[Start Given records]
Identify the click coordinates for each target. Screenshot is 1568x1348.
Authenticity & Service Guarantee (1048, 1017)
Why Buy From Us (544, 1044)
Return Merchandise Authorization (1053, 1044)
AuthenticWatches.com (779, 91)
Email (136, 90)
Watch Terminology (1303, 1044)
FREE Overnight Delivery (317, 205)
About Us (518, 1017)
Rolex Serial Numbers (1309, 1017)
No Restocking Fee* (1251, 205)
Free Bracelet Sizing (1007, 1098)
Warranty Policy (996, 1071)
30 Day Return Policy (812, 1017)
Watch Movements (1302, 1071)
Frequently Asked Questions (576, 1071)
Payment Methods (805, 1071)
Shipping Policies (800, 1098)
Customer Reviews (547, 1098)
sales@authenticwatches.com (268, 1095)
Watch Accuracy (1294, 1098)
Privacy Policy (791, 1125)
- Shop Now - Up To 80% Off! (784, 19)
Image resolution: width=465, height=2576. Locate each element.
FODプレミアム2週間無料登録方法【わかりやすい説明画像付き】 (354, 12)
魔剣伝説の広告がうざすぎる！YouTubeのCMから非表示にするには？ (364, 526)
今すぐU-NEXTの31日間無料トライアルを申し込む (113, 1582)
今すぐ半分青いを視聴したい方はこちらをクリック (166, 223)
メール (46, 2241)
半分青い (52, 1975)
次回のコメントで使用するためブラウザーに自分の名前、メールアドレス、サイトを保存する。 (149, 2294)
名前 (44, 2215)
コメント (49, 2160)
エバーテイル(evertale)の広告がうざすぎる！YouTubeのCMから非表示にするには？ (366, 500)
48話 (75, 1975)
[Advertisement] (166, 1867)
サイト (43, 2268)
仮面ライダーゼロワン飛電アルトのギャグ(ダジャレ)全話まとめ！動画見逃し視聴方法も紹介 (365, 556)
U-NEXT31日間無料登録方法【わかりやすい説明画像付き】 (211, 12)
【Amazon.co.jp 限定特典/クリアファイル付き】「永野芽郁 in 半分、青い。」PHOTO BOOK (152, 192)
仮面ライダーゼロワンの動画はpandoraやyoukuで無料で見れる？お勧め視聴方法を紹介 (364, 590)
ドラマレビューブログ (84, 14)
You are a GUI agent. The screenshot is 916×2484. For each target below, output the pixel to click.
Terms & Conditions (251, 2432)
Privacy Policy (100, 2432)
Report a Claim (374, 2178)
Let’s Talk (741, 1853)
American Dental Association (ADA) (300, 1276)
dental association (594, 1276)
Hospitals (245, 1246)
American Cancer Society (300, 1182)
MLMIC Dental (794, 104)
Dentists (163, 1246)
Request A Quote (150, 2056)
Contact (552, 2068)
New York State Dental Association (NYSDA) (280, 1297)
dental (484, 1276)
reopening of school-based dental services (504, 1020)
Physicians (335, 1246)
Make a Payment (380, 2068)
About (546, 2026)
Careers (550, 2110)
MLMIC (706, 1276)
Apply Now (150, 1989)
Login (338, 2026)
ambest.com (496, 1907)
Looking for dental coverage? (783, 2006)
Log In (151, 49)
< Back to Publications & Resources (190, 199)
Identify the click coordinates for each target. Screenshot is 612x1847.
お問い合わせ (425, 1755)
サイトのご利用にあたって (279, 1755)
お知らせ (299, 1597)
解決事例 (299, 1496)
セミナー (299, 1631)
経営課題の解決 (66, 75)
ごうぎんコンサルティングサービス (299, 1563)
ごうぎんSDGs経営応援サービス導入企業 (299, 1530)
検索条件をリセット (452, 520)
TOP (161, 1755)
[End Given records]
=== What needs to be done ===
Rewrite the part of the data that opens with the line containing "今すぐU-NEXTの31日間無料トライアルを申し込む (113, 1582)" and closes with the line containing "[Advertisement] (166, 1867)", keeping every line whole and raising each coordinate in the answers by 140.

=== Correct output ===
今すぐU-NEXTの31日間無料トライアルを申し込む (253, 1722)
今すぐ半分青いを視聴したい方はこちらをクリック (306, 363)
メール (186, 2381)
半分青い (192, 2115)
次回のコメントで使用するためブラウザーに自分の名前、メールアドレス、サイトを保存する。 (289, 2434)
名前 (184, 2355)
コメント (189, 2300)
エバーテイル(evertale)の広告がうざすぎる！YouTubeのCMから非表示にするには？ (506, 640)
48話 (215, 2115)
[Advertisement] (306, 2007)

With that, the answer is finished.